Abstract: It is natural to think of our sincere utterances as expressions of our beliefs, and this suggests the following expressive constraint on accounts of the relation between thought and utterance content.

 

(EC) When a speaker expresses a belief with a sincere utterance, the utterance and the belief have the same content.

 

However, the two most obvious accounts of the relation between thought and language compatible with the constraint (giving an independent account of linguistic meaning and explaining thought content in terms of it, and giving an independent account of thought content and understanding linguistic meaning in terms of it) both face serious difficulties. Because of this, the following will suggest an alternative picture of the relation between thought and language that remains compatible with the constraint. Such an account will stress the interdependence of belief content and linguistic meaning, an interdependence that comes from the fact that our language is itself one of the things about which we have many beliefs. 

 

“Charity and the Normativity of Meaning “  Presented at the APA Pacific Division Meeting, March 2004. (PDF)

 

(I had planned to replace this with an updated version that is still in progress, but since this version is cited in Glüer and Wikforss’s otherwise excellent “The Normativity of Meaning and Content”, I’ll be keeping it online.)

 

Abstract: It has frequently been suggested that meaning is, in some important sense, normative. However, precisely what is particularly normative about it is often left without any satisfactory explanation, and the ‘normativity thesis’ has thus, justly, been called into question. Furthermore, the normativity thesis, if true, would seem to rule out a large group of popular ‘use-based’ theories of meaning, so the popularity of such theories may give one prima facie reason for being suspicious of the normativity thesis. That said, it will be argued here that the intuition that meaning is ‘normative’ is on the right track, even if many of the purported explanations for meaning’s normativity are not. In particular, rather that being particularly social, the normativity of meaning may follow from the more logical/epistemic relations between use and meaning. Because of this, some use-based theories will still be able to accommodate the normativity of meaning by allowing that while meaning supervenes upon use, the function from use to meaning is a normative one. 
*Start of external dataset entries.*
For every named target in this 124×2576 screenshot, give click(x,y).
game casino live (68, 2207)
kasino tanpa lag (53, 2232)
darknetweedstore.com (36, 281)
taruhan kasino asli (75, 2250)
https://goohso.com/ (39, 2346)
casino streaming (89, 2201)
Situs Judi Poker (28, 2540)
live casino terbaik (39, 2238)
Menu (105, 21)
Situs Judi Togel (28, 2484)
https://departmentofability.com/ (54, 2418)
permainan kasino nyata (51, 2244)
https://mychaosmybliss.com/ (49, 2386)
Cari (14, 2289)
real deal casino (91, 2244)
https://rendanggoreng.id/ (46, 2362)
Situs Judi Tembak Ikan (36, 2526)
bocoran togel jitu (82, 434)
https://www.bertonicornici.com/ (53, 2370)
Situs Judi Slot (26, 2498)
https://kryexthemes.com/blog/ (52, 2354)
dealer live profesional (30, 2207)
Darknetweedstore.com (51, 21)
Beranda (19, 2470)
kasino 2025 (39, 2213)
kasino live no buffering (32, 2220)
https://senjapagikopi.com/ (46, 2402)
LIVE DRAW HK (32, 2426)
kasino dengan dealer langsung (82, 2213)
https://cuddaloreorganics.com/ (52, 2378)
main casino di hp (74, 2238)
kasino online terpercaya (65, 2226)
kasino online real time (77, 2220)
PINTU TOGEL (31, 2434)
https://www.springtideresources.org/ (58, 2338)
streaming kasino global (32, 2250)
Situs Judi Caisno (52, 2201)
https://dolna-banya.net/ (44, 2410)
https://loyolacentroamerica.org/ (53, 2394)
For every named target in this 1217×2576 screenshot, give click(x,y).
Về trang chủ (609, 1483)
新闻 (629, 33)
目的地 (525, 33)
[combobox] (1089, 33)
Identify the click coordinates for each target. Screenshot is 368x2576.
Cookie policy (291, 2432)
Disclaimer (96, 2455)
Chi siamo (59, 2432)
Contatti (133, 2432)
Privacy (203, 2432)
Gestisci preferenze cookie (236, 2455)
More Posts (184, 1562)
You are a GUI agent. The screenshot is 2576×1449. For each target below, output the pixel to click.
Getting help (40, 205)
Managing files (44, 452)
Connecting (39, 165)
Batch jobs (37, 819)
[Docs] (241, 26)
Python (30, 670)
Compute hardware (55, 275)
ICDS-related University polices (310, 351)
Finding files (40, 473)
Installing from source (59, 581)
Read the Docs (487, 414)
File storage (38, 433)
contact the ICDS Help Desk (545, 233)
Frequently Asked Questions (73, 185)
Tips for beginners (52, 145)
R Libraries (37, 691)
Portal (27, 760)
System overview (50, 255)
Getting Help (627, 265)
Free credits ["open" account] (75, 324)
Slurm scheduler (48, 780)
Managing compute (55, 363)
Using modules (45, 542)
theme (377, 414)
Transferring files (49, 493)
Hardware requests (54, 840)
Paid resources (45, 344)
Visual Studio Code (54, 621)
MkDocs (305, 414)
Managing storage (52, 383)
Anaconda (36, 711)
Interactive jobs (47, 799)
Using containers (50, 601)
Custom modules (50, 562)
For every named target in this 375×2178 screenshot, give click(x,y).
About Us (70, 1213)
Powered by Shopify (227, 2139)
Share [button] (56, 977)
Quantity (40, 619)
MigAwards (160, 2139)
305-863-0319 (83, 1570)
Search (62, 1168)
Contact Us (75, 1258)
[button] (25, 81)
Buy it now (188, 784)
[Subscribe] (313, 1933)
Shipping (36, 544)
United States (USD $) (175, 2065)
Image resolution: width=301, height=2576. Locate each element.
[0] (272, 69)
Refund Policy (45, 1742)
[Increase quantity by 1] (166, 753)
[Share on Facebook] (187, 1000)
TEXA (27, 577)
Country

“Interpretivism and ‘canonical’ ascriptions”, Studia Philosophica Estonica Vol. 10.2 (2017), pp 28-37. (PDF)

 

This paper investigates the crucial notion of a “canonical ascription statement” in Bruno Mölder’s Mind Ascribed, and argues that the reasons given for preferring the book’s approach of canonicallity to a more common understanding of canonicallity in terms of the ascriptions we would “ideally” make are not only unpersuasive, but also leave the interpretivist position more open to skeptical worries than it should be.  The paper further argues that the resources for a more compelling justification of Mölder’s conception of canonicality are already in Mölder’s book itself.